Bruce Riezenman’s top 10 secrets to making delicious latkes 

1 – Make sure to keep everything cold before making the mixture.

2 – Use a food processor to grate the onions, pulsing them into small pieces (stopping short of pureeing them).

3 – When you grate the russet potatoes, grate them into long strips.

4 – Add the chopped parsley and chives to the potato mixture at the very end, then mix until you see that they are well distributed. That lets you know that all the ingredients are integrated. Keep stirring the mixture as you make new latkes, to reintegrate the liquid into the mixture.

5 – Make the latke mixture at least 20 minutes early and refrigerate. That way the matzah meal can absorb the liquid from the onions and potatoes.

6 – Use a large tablespoon to scoop the latke mixture out, and do not press the mixture together. You want to make loose pancakes that will stay airy in the pan.

7 – As the frying continues, be aware that the latkes will brown up more quickly.

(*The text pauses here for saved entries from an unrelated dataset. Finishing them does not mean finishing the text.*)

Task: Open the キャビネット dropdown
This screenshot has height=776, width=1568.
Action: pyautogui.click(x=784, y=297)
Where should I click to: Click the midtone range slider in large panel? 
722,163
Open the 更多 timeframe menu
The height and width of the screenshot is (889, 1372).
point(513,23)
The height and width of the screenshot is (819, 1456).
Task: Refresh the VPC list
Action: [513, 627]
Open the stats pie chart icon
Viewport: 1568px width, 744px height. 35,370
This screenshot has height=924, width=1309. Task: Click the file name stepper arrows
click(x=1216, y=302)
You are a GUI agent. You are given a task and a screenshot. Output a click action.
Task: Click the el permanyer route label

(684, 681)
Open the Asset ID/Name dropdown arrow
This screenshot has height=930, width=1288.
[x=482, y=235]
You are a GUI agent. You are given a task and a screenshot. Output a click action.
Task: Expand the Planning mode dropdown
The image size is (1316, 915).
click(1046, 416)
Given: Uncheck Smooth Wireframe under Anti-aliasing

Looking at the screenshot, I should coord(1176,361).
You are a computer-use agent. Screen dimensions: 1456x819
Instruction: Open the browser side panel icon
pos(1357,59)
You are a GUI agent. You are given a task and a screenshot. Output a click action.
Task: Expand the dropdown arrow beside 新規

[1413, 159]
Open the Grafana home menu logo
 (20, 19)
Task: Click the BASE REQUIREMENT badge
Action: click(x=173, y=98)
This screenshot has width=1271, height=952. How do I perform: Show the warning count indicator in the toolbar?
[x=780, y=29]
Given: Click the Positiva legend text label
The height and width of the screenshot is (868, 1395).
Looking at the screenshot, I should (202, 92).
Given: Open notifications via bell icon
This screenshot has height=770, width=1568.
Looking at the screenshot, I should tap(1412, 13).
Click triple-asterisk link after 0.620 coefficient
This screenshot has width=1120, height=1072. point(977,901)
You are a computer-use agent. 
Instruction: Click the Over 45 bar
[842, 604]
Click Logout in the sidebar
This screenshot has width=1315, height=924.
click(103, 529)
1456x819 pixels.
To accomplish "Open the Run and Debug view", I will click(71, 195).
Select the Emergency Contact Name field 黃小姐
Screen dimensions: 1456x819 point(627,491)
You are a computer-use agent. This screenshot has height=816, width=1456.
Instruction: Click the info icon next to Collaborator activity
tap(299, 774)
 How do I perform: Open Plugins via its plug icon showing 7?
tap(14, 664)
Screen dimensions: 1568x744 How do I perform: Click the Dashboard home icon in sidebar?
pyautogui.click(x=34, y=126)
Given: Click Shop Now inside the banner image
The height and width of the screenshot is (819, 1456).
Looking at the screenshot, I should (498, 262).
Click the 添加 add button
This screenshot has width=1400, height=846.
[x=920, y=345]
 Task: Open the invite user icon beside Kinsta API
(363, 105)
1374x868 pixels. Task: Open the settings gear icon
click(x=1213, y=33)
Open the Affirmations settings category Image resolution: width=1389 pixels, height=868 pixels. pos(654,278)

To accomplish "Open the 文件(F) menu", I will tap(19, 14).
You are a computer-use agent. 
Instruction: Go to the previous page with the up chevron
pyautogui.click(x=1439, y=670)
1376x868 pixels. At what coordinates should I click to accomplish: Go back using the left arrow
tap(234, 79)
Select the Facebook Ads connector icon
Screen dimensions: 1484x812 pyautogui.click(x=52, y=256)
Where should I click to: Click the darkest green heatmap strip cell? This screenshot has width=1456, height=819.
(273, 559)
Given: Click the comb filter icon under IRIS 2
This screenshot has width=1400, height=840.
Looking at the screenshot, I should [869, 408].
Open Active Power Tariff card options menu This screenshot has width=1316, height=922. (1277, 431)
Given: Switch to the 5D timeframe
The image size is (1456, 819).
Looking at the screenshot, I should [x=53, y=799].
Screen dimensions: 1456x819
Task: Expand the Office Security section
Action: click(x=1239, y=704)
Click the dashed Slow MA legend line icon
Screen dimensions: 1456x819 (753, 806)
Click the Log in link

8 – Take the latkes out when they have a nice brown color on both the top and the bottom, then transfer them to a baking sheet and hold in a 350-degree oven for about 10 more minutes. That way, they will continue to cook through to the center while staying warm.

9 – If you are giving a party, you may want to fry up the latkes ahead of time, then hold at room temperature. When ready to serve, put them in a 350-degree oven for 10 minutes or so to reheat.

10 – When removing latkes from the pan, place on paper towels first to absorb the excess oil.